Data START

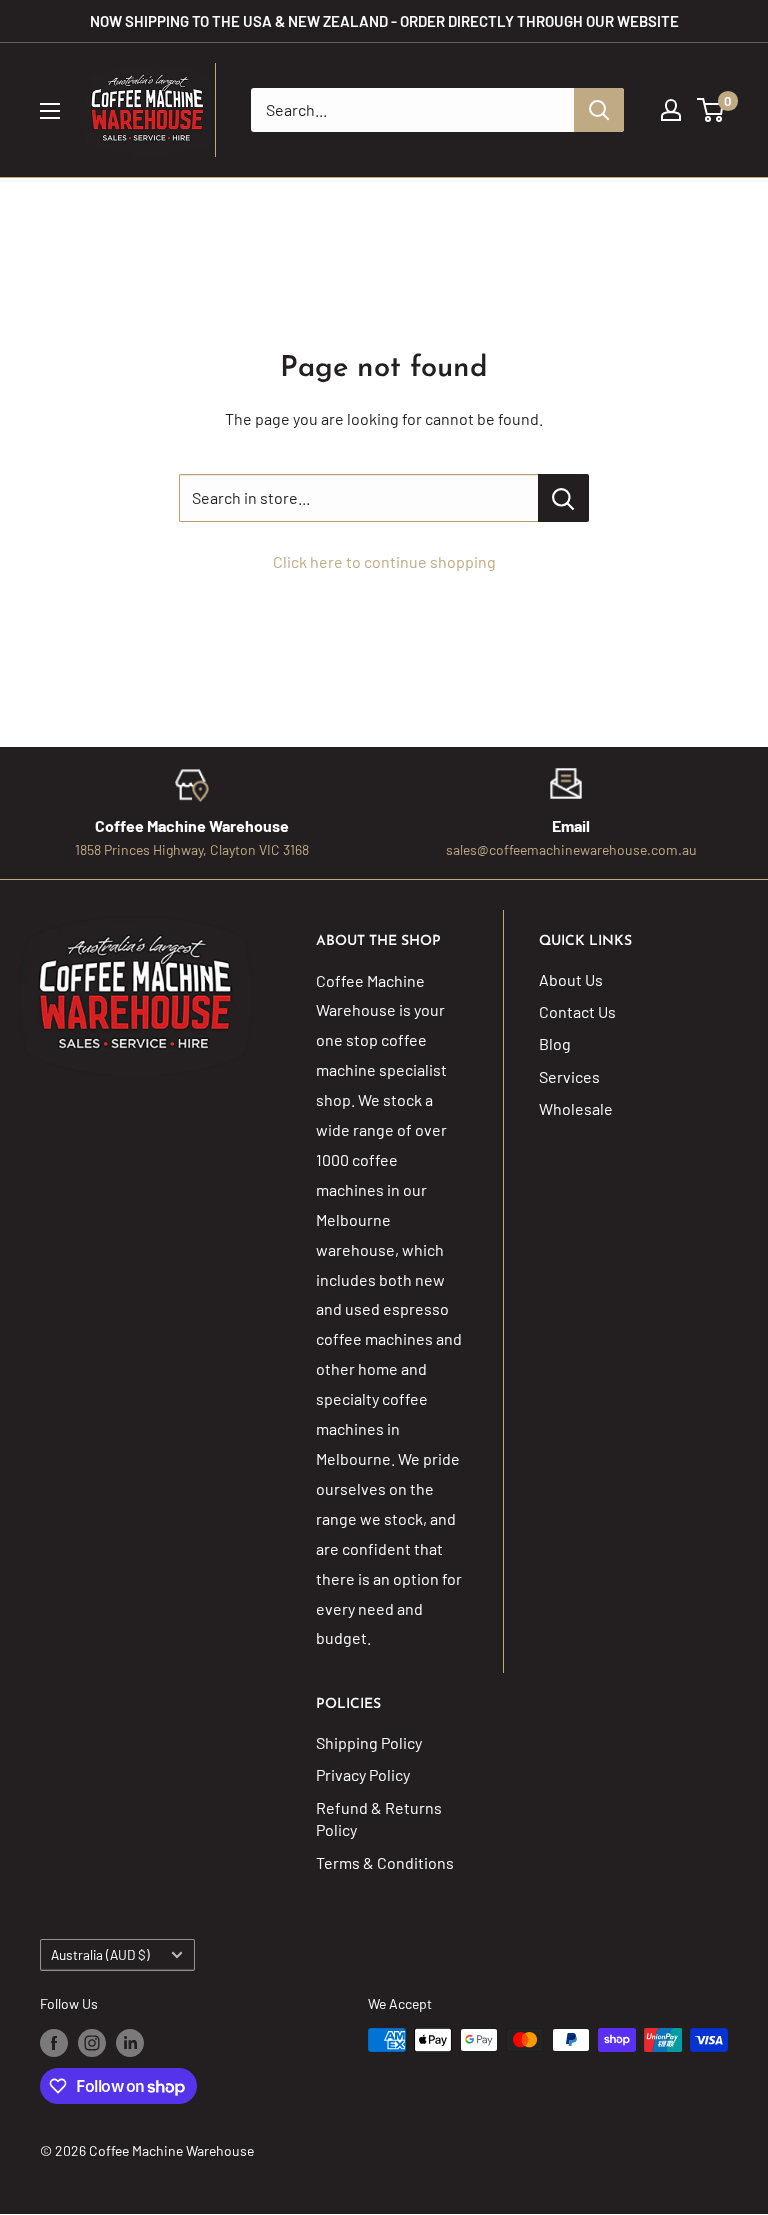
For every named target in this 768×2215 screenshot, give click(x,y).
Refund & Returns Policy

Data END
Data START

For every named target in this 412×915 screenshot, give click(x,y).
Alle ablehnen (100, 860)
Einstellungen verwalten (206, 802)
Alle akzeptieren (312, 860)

Data END
Data START

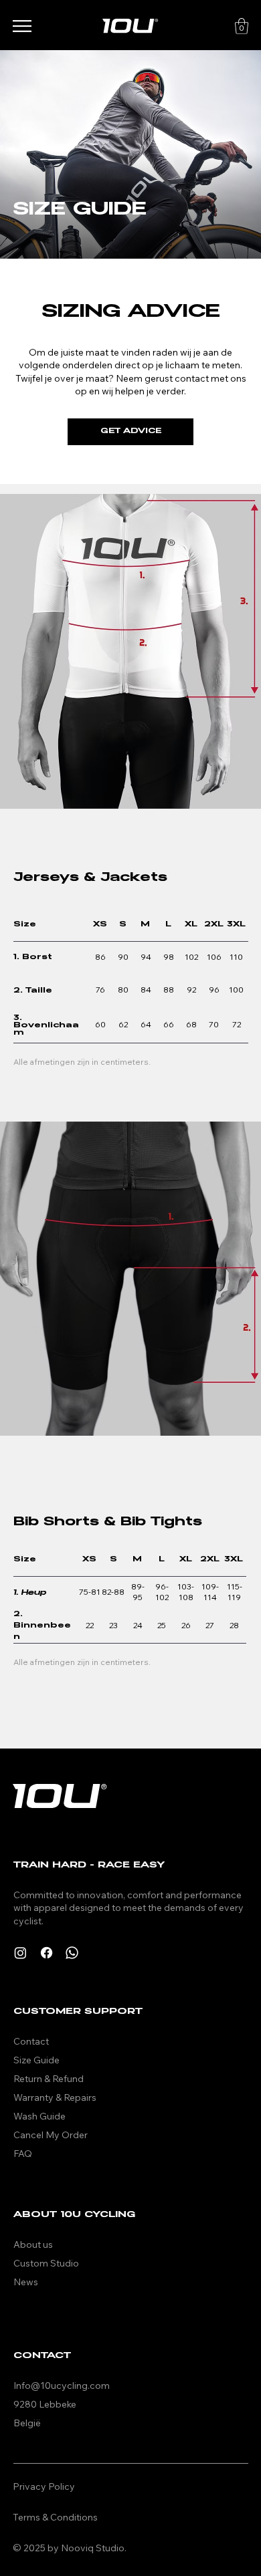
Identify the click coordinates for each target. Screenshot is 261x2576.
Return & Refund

Data END

--- Work required ---
Only one stretch of the data above is needed. Restate it word for word, from the line containing "Alle ablehnen (100, 860)" through the line containing "Alle akzeptieren (312, 860)", both ends included.

--- Result ---
Alle ablehnen (100, 860)
Einstellungen verwalten (206, 802)
Alle akzeptieren (312, 860)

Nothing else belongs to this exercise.